Die Pflege und Restaurierung historischer Gebäude ist ein sehr umfassendes Thema. In der Vergangenheit wurden viele beeindruckende Initiativen durchgeführt, wie z. B. die Verlegung oder Drehung ganzer Gebäude, um sie vor dem Abriss zu retten. Ein weiteres, nicht minder interessantes Beispiel für den menschlichen Einfallsreichtum und den kreativen Umgang mit Denkmälern ist das Mikulski-Mietshaus und seine Fassade, von der eine Kopie in den Staszic-Palast in der Nowy Świat-Straße in Warschau eingebaut wurde. Dank dieser Operation wurde ein Teil der markanten Eckverzierung in einem anderen Gebäude reproduziert, als einzigartiges Andenken an ein Gebäude, das nicht mehr existiert. Dies ist ein einzigartiges Beispiel für die Anpassung einer Kopie eines Gebäudefragments an einen völlig neuen architektonischen Kontext.

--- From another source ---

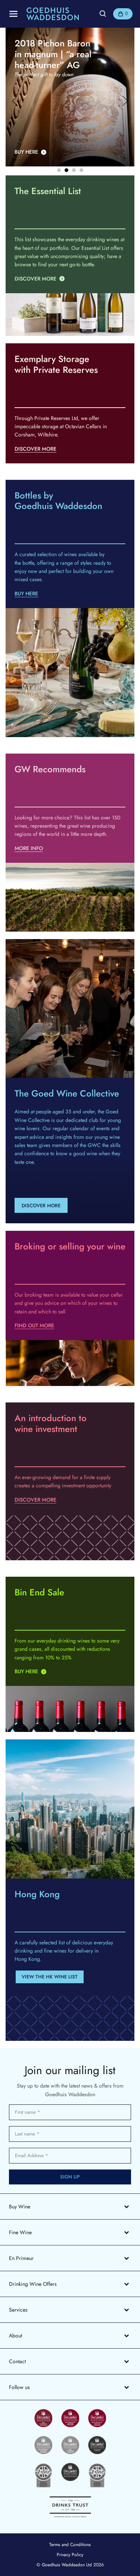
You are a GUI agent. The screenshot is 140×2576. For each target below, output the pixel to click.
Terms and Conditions (70, 2544)
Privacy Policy (70, 2554)
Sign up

Mikulski Tenement House – markante Architektur aus dem 19. Jahrhundert
Das Mietshaus Wawrzyniec Mikulski, auch bekannt als die spätere Warschauer Diskontbank, war ein wichtiger Bestandteil der umliegenden Bebauung am Teatralny-Platz. Das Wohn- und Geschäftshaus wurde 1828 nach einem Entwurf des berühmten italienischen Architekten Antonio Corazzi erbaut, der dem Gebäude einen klassizistischen Charakter verlieh, der sich gut in die Umgebung einfügte. Das dreistöckige Gebäude mit seinem charakteristischen, von dorischen und ionischen Säulen getragenen Portikus bildete einen markanten Rahmen für die Nordwestecke des repräsentativen Platzes.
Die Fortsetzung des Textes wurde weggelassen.